▶ STATED PROBLEM
Copy out every line of the data from the one containing "Where should I click to: Click the light" down to the one containing "will (49, 214).", keeping each line unchanged.

----

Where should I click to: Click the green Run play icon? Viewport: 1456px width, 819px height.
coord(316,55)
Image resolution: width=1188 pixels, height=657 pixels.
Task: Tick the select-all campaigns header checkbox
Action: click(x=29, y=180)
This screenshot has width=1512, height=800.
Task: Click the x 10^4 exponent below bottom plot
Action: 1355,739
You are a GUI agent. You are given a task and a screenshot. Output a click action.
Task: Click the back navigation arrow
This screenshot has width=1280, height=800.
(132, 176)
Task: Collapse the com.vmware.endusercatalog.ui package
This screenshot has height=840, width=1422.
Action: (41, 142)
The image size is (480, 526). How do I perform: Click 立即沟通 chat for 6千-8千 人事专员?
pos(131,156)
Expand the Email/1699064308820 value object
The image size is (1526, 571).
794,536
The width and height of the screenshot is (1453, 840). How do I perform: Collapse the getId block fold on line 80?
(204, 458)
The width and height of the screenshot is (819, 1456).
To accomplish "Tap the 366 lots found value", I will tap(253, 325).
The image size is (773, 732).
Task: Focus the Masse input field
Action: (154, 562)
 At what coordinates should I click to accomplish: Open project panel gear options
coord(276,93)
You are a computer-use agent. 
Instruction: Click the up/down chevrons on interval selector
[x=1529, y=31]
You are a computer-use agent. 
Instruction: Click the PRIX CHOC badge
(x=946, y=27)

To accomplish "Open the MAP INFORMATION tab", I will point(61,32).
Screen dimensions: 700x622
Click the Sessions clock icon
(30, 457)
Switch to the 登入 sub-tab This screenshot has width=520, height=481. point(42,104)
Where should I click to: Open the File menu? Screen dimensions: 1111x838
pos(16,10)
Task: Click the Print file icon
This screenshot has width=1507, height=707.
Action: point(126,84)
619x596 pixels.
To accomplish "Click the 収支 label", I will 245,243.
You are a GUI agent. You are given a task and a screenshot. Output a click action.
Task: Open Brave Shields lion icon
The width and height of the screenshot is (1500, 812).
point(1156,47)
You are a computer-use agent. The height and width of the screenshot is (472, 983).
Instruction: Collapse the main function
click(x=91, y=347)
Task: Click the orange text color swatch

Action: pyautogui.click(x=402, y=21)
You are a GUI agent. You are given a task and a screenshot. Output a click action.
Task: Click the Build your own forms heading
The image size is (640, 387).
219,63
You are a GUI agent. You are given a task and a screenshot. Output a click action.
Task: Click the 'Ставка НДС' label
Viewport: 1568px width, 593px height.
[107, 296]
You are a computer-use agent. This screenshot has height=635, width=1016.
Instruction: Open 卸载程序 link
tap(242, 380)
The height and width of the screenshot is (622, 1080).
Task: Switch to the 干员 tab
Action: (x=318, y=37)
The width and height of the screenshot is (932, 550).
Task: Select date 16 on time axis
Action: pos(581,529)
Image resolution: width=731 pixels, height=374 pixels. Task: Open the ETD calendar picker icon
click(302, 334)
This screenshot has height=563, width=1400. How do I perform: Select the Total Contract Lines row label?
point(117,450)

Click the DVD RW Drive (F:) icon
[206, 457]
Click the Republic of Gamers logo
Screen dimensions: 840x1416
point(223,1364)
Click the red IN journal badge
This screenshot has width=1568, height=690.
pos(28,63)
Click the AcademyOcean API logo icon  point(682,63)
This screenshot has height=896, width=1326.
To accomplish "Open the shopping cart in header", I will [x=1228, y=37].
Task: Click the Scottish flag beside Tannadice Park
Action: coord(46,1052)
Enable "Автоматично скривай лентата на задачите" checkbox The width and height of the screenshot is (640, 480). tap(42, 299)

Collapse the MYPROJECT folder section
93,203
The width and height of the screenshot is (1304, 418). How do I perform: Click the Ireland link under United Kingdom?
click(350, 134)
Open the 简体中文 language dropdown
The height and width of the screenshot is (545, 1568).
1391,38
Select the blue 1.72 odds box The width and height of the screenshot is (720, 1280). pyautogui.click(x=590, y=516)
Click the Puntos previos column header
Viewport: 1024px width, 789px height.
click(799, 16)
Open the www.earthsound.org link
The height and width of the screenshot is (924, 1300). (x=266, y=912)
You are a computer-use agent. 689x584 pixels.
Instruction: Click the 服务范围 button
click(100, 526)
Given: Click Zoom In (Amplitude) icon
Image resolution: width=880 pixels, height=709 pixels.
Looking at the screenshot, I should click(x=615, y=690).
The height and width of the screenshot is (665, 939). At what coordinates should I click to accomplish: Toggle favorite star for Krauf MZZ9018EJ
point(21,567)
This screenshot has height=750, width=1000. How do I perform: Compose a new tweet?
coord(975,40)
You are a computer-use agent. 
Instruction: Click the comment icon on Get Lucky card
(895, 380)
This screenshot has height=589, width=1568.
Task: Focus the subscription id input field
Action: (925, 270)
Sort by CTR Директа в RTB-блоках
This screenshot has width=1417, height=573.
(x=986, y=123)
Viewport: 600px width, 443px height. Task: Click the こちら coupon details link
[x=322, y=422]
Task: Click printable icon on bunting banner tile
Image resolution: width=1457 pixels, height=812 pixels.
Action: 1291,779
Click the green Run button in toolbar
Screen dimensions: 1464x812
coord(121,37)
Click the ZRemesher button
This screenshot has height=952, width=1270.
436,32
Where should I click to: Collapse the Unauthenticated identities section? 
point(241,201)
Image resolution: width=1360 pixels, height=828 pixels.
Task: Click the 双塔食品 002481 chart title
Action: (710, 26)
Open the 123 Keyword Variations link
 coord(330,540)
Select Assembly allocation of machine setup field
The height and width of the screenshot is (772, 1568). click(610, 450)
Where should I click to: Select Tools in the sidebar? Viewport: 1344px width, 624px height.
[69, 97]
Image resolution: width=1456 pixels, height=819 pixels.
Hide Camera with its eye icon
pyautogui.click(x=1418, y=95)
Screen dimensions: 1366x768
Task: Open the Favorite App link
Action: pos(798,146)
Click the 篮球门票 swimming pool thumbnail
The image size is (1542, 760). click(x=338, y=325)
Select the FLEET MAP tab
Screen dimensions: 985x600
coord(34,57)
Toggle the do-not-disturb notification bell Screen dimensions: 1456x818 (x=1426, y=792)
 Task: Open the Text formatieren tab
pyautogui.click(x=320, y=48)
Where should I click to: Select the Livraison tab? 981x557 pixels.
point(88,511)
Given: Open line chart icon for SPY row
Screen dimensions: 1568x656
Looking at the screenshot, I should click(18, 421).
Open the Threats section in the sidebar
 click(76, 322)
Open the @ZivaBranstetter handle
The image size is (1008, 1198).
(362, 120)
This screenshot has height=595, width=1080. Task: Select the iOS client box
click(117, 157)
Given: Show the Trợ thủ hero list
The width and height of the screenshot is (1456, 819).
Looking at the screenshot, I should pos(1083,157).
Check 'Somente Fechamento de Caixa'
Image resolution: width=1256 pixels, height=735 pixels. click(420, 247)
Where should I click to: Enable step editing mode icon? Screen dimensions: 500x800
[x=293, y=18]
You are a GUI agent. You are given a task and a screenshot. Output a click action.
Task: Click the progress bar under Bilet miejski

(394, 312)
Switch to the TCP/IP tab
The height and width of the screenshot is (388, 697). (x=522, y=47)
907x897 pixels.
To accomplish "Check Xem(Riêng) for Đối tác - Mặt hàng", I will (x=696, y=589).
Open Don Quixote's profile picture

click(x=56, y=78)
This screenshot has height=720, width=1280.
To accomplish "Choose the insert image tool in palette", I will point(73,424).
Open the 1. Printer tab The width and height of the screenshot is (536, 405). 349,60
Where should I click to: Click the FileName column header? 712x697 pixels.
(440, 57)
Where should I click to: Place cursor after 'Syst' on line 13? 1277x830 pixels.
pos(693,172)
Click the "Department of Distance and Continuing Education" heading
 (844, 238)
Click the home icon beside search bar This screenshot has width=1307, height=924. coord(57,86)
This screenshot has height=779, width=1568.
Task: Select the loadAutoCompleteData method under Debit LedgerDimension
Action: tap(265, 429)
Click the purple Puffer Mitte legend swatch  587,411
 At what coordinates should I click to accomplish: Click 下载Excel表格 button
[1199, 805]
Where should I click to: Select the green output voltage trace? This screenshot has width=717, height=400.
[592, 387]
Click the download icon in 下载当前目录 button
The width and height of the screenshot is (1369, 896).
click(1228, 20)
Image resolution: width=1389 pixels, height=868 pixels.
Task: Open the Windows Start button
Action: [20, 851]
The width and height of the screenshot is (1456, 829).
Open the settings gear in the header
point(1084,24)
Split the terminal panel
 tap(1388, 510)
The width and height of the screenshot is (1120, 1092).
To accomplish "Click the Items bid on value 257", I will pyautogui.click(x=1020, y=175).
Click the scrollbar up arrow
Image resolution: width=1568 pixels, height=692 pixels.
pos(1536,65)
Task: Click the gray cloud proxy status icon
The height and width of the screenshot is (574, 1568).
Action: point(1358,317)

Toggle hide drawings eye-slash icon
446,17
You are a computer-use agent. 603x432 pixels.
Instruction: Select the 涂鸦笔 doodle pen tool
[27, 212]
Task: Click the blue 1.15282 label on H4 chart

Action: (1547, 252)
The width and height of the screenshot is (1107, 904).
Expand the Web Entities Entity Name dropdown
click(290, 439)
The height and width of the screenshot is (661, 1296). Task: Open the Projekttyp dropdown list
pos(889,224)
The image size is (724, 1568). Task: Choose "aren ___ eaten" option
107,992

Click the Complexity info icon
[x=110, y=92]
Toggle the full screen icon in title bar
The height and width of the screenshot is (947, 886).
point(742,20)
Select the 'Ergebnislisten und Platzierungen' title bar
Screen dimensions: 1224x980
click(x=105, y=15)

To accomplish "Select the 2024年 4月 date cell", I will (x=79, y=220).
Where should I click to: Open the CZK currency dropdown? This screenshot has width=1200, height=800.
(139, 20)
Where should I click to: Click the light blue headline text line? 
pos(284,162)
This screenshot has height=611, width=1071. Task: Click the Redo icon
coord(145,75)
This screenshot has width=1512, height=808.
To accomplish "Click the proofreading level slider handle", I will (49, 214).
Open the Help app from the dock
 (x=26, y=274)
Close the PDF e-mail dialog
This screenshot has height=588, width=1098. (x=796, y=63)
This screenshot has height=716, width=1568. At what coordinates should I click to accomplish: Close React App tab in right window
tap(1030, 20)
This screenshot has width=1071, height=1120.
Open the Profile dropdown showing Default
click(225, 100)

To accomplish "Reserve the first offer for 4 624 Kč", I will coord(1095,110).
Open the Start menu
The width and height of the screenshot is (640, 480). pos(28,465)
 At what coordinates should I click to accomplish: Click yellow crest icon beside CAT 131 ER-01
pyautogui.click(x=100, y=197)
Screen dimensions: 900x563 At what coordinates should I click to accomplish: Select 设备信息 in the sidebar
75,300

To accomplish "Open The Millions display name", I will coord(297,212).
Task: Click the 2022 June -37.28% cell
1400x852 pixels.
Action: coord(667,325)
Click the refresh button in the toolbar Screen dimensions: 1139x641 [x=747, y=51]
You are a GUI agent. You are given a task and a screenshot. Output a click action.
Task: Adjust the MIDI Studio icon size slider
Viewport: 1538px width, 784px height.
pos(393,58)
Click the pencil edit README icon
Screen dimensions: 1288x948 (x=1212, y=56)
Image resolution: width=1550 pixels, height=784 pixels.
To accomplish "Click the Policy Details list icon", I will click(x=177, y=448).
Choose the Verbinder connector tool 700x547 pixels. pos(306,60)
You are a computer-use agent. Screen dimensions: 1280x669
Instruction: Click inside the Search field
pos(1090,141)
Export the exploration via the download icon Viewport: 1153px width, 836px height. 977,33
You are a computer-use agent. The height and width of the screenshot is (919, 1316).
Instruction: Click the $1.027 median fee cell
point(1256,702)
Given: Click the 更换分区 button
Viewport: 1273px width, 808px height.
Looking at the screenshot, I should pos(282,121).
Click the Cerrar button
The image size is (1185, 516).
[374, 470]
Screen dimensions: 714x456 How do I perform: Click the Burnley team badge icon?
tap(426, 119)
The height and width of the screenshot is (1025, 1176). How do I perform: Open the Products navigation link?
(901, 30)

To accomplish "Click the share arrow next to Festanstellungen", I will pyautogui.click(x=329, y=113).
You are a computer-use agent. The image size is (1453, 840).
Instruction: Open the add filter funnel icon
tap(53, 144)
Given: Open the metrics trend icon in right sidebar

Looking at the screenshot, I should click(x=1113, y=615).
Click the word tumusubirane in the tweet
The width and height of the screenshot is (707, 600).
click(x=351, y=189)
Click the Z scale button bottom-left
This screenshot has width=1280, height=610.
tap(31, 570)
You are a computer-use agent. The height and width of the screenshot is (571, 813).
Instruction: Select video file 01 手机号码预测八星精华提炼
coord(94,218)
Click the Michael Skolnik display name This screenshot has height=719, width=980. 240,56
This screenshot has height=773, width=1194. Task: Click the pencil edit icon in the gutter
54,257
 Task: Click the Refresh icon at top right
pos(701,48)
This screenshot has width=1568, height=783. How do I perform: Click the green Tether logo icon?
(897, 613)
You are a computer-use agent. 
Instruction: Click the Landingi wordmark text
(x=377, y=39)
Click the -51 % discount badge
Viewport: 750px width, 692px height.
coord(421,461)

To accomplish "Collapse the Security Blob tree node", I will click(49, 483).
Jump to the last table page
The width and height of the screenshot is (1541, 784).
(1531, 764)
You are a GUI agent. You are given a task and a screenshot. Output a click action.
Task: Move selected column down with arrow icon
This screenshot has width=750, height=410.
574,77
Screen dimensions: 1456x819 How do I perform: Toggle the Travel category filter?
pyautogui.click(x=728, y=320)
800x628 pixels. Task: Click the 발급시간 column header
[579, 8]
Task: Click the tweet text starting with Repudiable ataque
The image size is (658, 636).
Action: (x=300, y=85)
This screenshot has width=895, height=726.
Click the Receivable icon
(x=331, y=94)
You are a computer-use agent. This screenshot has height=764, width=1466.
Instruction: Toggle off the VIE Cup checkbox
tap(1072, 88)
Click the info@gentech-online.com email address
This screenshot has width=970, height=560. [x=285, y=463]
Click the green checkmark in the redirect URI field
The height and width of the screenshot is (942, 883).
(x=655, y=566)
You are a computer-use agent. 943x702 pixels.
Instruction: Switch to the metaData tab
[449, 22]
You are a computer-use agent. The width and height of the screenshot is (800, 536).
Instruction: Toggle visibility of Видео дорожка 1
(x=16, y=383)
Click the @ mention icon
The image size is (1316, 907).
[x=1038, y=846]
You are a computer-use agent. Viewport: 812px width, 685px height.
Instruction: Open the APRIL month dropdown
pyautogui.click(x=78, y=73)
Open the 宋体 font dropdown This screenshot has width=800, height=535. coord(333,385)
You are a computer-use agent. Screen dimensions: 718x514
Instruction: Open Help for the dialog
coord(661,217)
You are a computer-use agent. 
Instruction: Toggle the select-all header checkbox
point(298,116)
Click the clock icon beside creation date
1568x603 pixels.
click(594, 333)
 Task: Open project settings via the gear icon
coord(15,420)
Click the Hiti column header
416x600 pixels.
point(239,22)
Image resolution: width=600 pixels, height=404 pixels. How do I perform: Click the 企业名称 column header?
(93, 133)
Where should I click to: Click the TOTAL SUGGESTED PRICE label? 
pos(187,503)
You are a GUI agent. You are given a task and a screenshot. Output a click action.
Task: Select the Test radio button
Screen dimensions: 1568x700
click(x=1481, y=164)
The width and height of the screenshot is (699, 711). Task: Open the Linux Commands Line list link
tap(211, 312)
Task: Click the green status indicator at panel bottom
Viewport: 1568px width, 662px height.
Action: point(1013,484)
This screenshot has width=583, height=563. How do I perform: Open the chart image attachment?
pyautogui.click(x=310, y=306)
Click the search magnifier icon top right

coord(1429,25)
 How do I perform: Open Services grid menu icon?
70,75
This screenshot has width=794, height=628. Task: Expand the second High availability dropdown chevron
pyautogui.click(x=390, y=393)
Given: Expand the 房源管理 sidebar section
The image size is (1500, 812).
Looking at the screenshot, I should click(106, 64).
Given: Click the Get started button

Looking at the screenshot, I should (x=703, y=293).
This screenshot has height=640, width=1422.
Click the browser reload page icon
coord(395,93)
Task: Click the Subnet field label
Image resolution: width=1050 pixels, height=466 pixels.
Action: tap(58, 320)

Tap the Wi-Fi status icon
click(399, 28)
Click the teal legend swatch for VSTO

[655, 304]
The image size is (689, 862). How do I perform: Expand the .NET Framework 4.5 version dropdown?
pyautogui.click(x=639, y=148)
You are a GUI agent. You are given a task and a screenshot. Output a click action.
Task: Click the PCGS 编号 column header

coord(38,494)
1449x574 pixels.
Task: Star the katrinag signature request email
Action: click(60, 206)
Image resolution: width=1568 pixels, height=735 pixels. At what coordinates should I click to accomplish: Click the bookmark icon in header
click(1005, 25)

----

▶ REPLY
Where should I click to: Click the light blue headline text line? 
pos(284,162)
This screenshot has height=611, width=1071. Task: Click the Redo icon
coord(145,75)
This screenshot has width=1512, height=808.
To accomplish "Click the proofreading level slider handle", I will (49, 214).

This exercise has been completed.